Die Gewerkschafte Reinhard Nold (vorn, v.l.) und Martina Buchheim sowie Klaus Steinhaus (hinten, v.l.), Dirk Kühn, Rüdiger Biallas und Brigitte Steinhaus wollen die Infobroschüren zum Mindestlohn am Donnerstag am Lehrter Bahnhof verteilen. Die auf dem Bild abgebildeten Gewerkschafter werden die Broschüre verteilen (Foto: DGB Lehrte)
Lehrte: Bahnhof Lehrte |

Broschüre wird Donnerstag am Lehrter Bahnhof vereilt

LEHRTE (r/kl). Der allgemeine gesetzliche Mindestlohn in Höhe von 8,50 Euro pro Stunde gilt seit dem 1. Januar dieses Jahres bundesweit. „Jetzt heißt es: Dran bleiben. Der Mindestlohn muss wirksam umgesetzt und kontrolliert werden, Schlupflöcher und Ausnahmen darf es nicht geben“,erläutert der örtliche DGB-Vorsitzende Reinhard Nold das Motto für die Informationskampagne des DGB zum Mindestlohnstart.
In Lehrte werden die Gewerkschafter am Donnerstag, 12. Januar, in den Morgenstunden eine Pendleraktion am Bahnhof durchführen und die DGB-Broschüre „Was bedeutet der Mindestlohn für mich?“ verteilen.
Die Broschüre gibt Orientierung und Antworten auf viele Fragen zum Mindestlohn-Gesetz, so zum Beispiel: Sind Sie von den Mindestlohn-Ausnahmen betroffen? Gibt es den Mindestlohn auch für einen Minijob oder ein Ehrenamt?
Was tun, wenn der Chef trotz des Gesetzes den Mindestlohn nicht zahlen will? Werden Trinkgelder oder Urlaubs- und Weihnachtsgeld auf den Mindestlohn angerechnet?
Wer am 12. Januar nicht am Bahnhof ist, kann sich die Broschüre auch per Mail: DGB-Lehrte@web.de zusenden lassen.

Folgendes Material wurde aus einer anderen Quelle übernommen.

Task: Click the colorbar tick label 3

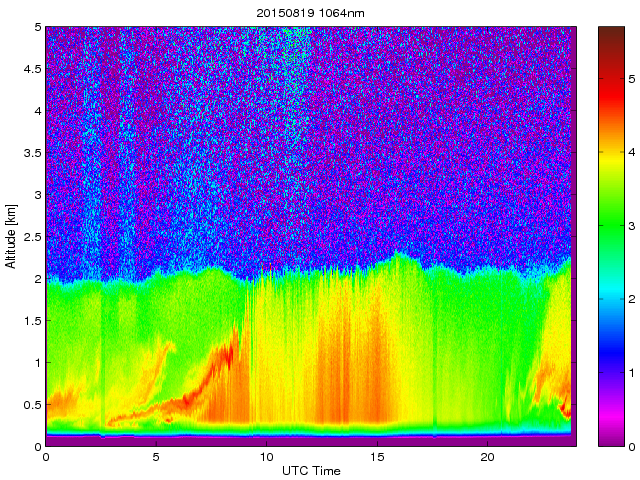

Fragen zum Mindestlohn beantwortet darüber hinaus ab Januar die Mindestlohn-Hotline der Gewerkschaften. Unter Telefon (0391) 4 08 80 03 können Betroffene sich unverbindlich, auch auf Türkisch, Polnisch, Bulgarisch und in anderen osteuropäischen Sprachen, beraten lassen. Beschäftigte können Verstöße gegen das Gesetz melden.
Falls individuelle Unterstützung erforderlich ist, werden Ratsuchende an die zuständige Gewerkschaft vermittelt, die allerdings nur für Gewerkschaftsmitglieder umfassenden Rechtsschutz übernehmen. Erreichbar ist die Mindestlohn-Hotline bis zum 31. März von Montag bis Freitag jeweils von 7.00 bis 20.00 Uhr und am Samstag jeweils von 9.00 bis 16.00 Uhr.
Reinhard Nold ist überzeugt, dass der gesetzliche Mindestlohn zu mehr Gerechtigkeit führen wird. „Auch die Akzeptanz bei den Unternehmen wird zunehmen, wenn sie sicher sein können, dass der Mindestlohn auch von der Konkurrenz bezahlt wird“, sagt Nold. Wichtig sei allerdings eine wirksame Überwachung.